## RECORDS FOR THIS TASK
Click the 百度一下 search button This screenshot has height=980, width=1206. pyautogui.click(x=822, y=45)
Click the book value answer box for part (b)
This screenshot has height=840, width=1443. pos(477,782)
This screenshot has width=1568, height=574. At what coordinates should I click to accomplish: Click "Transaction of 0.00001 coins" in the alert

* * *

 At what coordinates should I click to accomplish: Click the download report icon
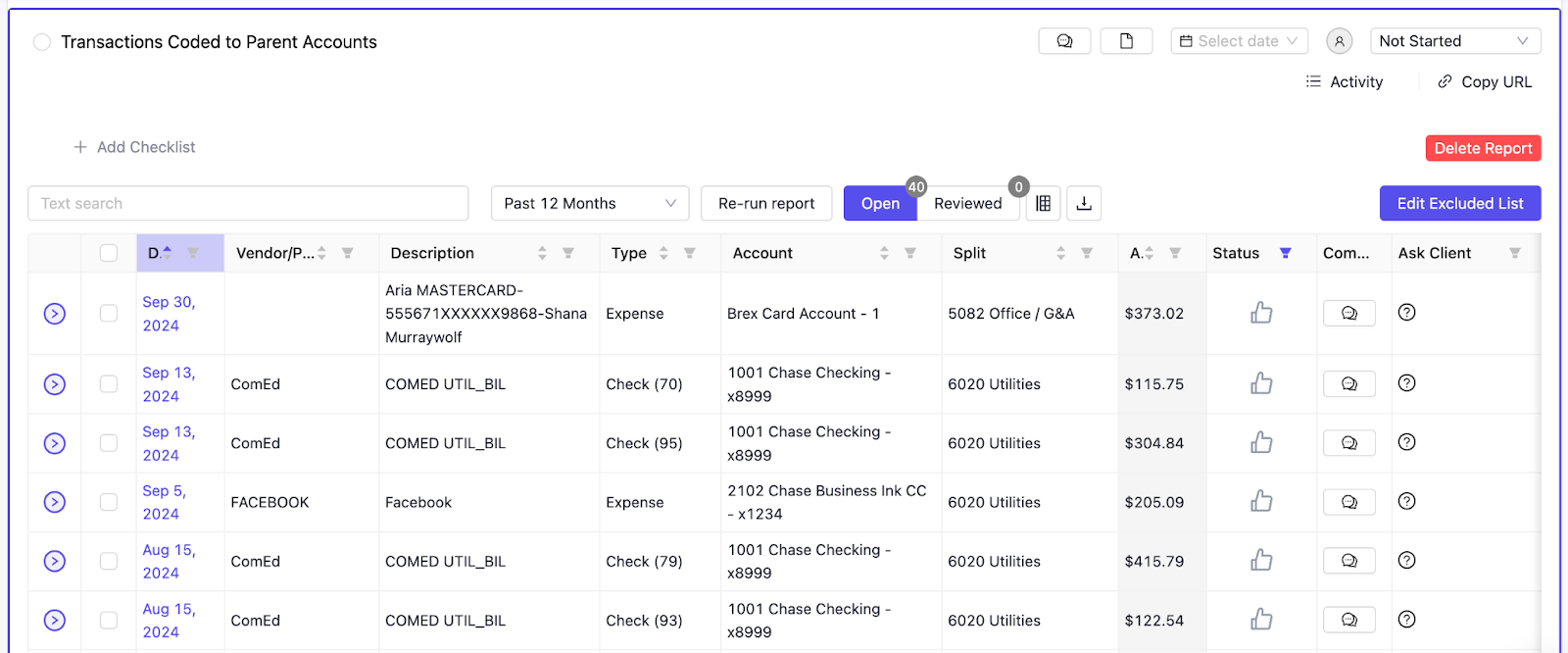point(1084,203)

==

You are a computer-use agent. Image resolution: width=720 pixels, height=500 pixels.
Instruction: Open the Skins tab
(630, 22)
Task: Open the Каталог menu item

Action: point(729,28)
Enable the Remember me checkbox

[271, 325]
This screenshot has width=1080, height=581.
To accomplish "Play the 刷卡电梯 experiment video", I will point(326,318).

## YOUR INSTRUCTIONS
From the records above, print exactly the lines that run from the line with "Click the 百度一下" to the line with "This screenshot has width=1568, height=574.", inclusive.

## WORKED SOLUTION
Click the 百度一下 search button This screenshot has height=980, width=1206. pyautogui.click(x=822, y=45)
Click the book value answer box for part (b)
This screenshot has height=840, width=1443. pos(477,782)
This screenshot has width=1568, height=574. At what coordinates should I click to accomplish: Click "Transaction of 0.00001 coins" in the alert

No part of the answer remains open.